契約結婚はつたない恋の約束⁉︎
「ふうん……だったら安心していいぞ、栞。
先刻『自分が書いた婚姻届が契約書にしか思えない』とか言ってたけどさ。
今のおれは、自分が書いた婚姻届をもう『紙切れ』とも『契約書』とも思ってないぜ」
神宮寺はきっぱりと言い切った。
「確かに、普通とは順序が違った結婚だったのは否定しねぇけどよ。
今ではおれと栞はしっかり心が通い合ったと思ってるし、これから先もずっと通い合わせていくからな。離婚届なんて……絶対に出さねえぞ」
……わっ、なんか知らんけど「たっくんをいつまでもつなぎ留める作戦」が着々と遂行され、しかも成果を挙げてない?

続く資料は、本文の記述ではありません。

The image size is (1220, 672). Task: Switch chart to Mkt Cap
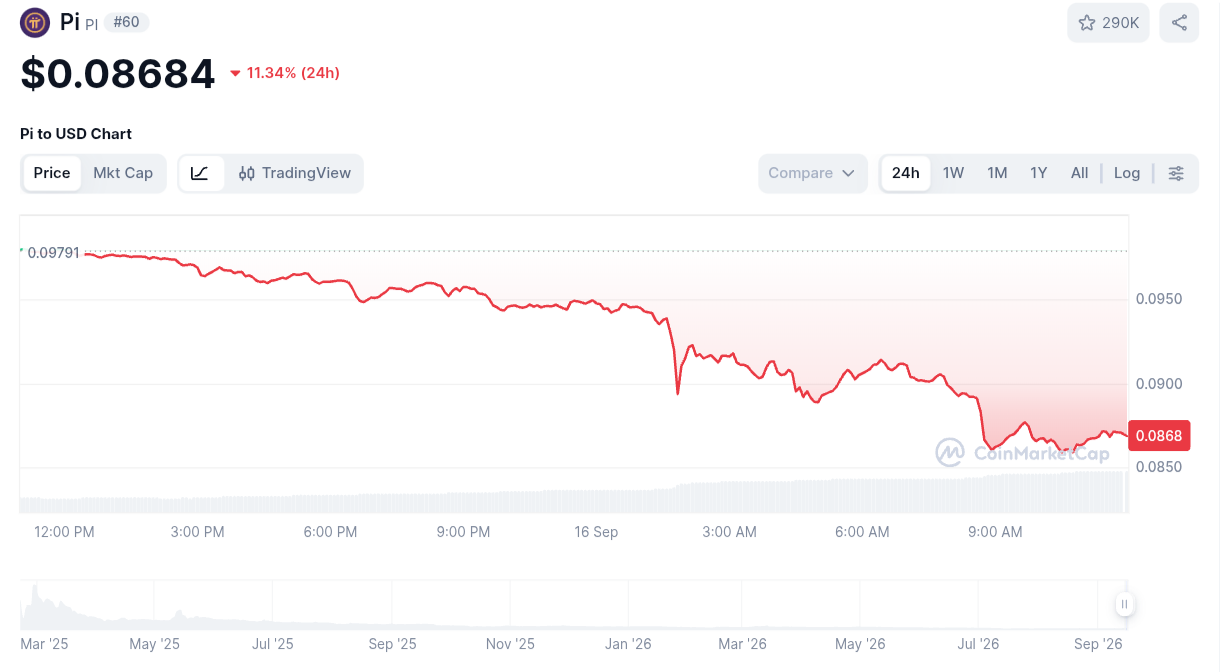[x=123, y=173]
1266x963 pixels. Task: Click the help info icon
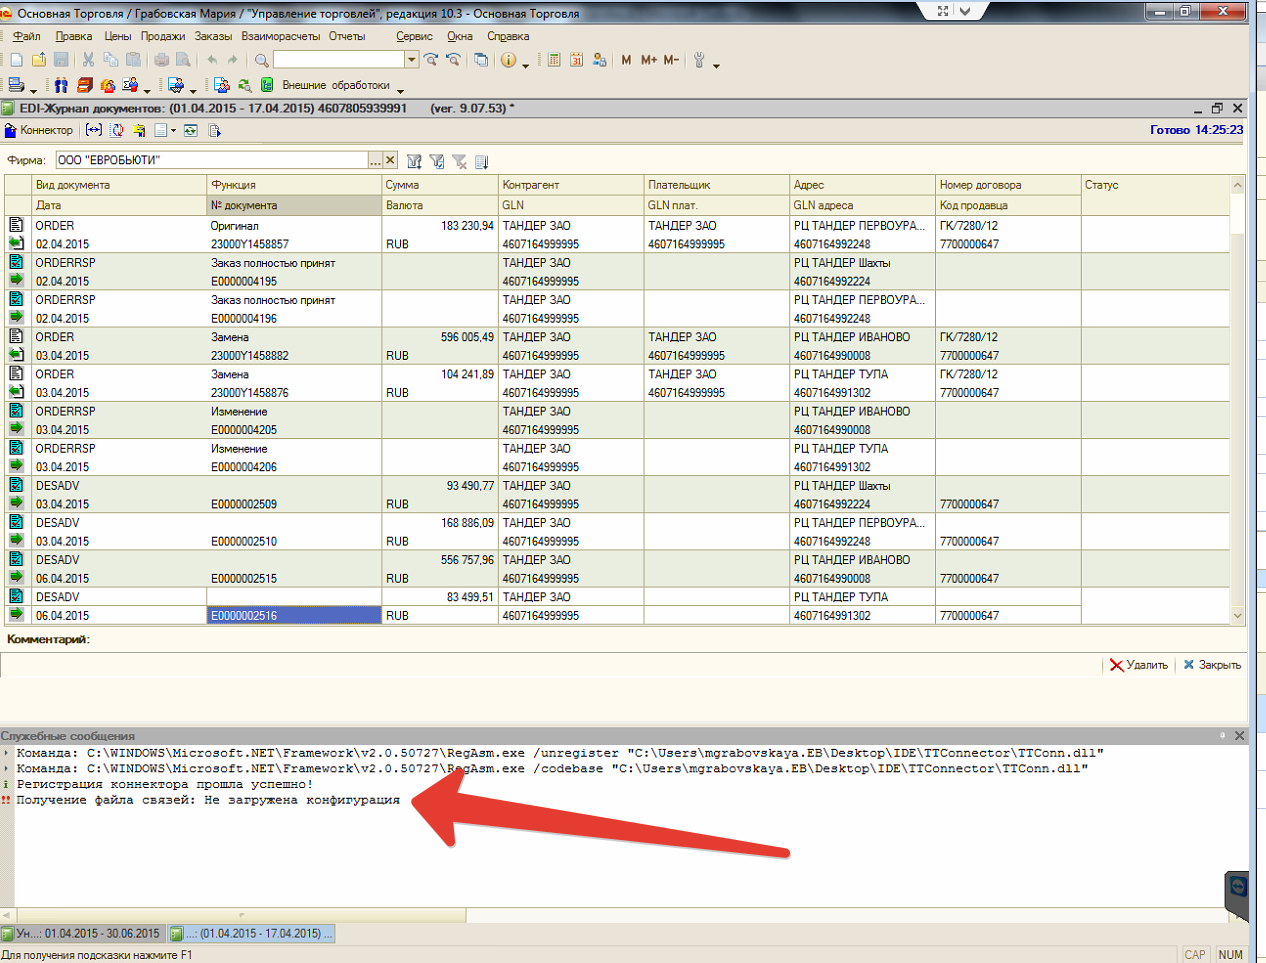pyautogui.click(x=509, y=60)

栞は手を叩いて喜びを表明したかったが、神宮寺から片手をがっちりと恋人つなぎされっぱなしなので不可能だった。
なので、つないだ手をにぎにぎしておく。
すると、それに応えるかのように神宮寺からぎゅっと強く握られた。
「……それにしても、ワケのわからん専門用語とか法律とかを持ち出して、くどくどと理屈を捏ねくり回すやり方……」
登茂子が忌々しげに重ーいため息を吐いた。
「洋史にそっくりやわ。
……いや、容赦なく手加減知らずなうえに言いたい放題なところは……智史の方が似てるかもな」
……えっ、「お父さん」と「お兄さん」もこんな感じなん?
確かに、育った麻生の家にはこういう「しちめんどくさい」人はいない。栞はDNAの神秘にしみじみと思いを馳せた。